**TAREA:**
Prosigue, por favor, el texto sobre el arte en los actos de carácter benéfico desde donde se detiene.

**TEXTO EXTRAÍDO:**
Para terminar, podríamos añadir que asuntos como la participación en política, es decir, la integración de cuestiones básicas sobre la manera en que es dirigida una sociedad, es un factor que el arte que se produce bajo el amparo de las invitaciones a participar en actos de carácter benéfico puede esgrimir para restarle argumentos a quienes se quejan del carácter altamente esteticista de la práctica artística contemporánea. La profusión con que se repiten estos eventos y la aceptación tranquila con que los artistas dan su consentimiento podría sustentar la idea que el arte, hoy más que nunca, ha dejado de orbitar en torno a las esferas de lo sublime para acercarse a nuestra cotidianidad y hacerse “consensualmente” valedero. No queda más que hacer, estamos ante el triunfo de una nueva modalidad de “arte político, políticamente dirigido”.

**DATOS PROPORCIONADOS:**

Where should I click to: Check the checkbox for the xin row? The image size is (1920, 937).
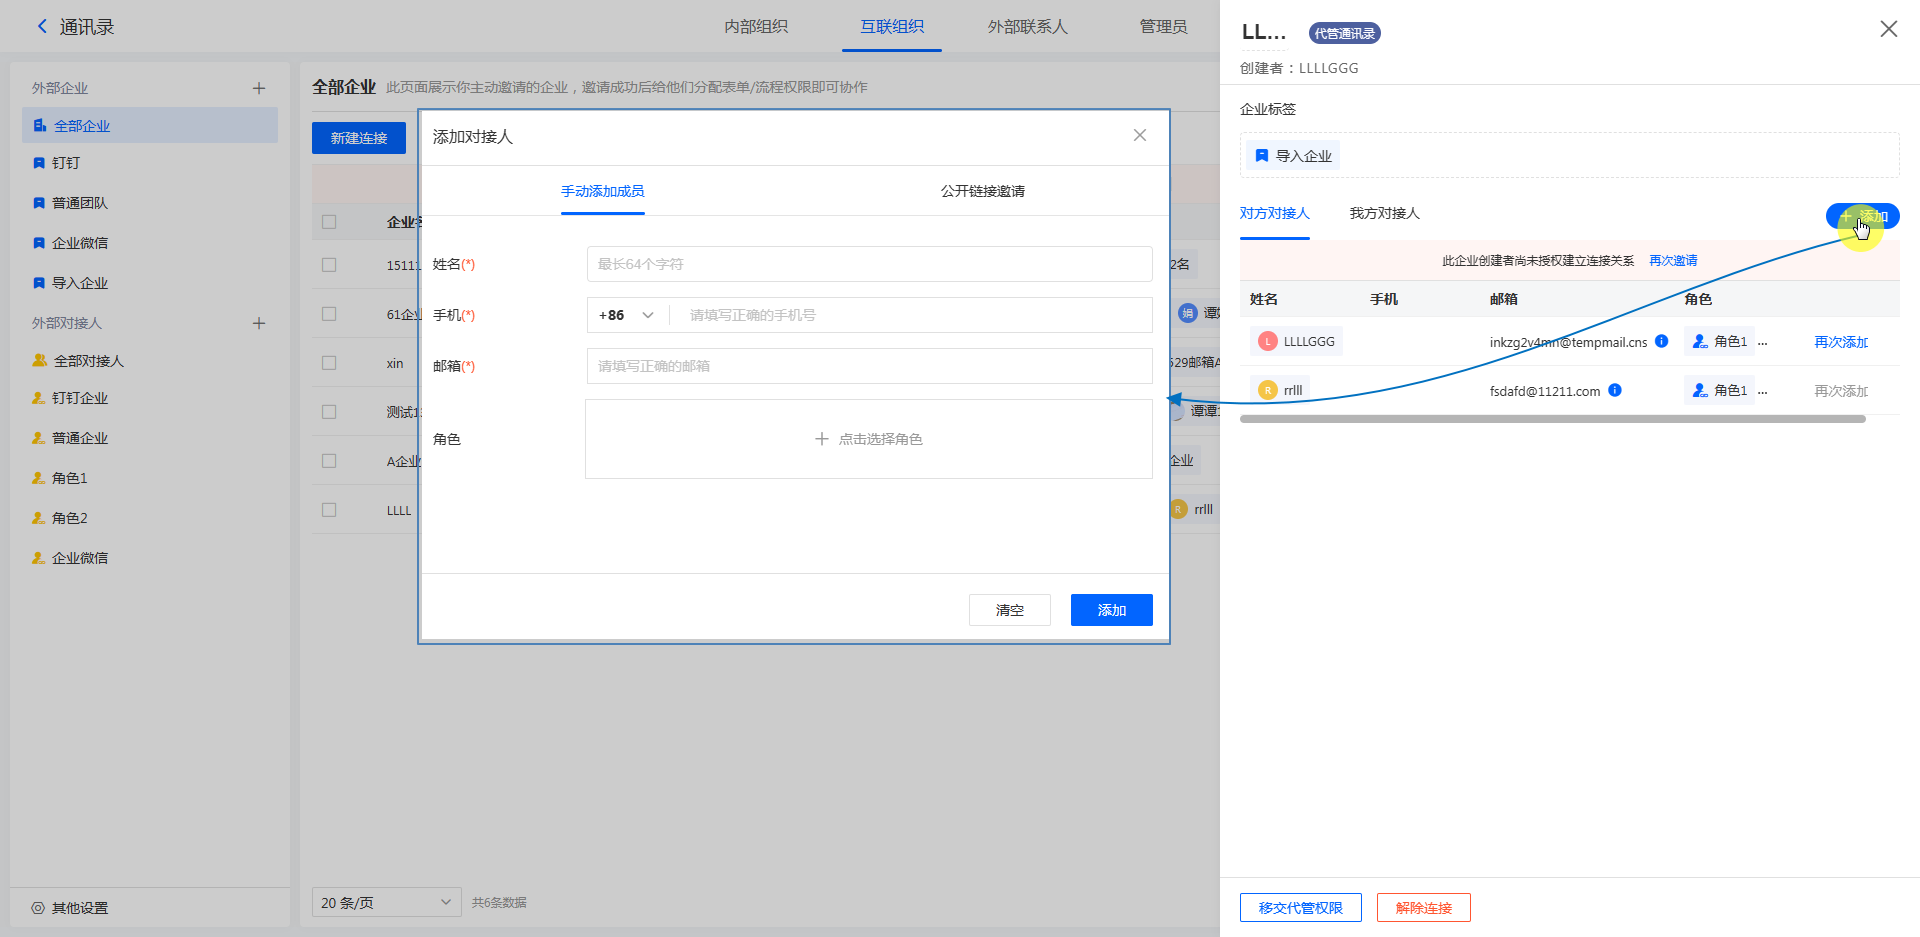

**RESPUESTA:**
 

 

“Si un curador decía que la obra de un artista era política, el crítico de arte diría que para que fuera política tendría que alcanzar antes una dimensión política [...] si un publicista inventaba una campaña de caridad donde los artistas hicieran obras, el crítico de arte ‘criticaría la calidad de las obras’ olvidando el noble fin que había detrás de la campaña”

Lucas Ospina, “Una crítica de arte”, en esferapublica.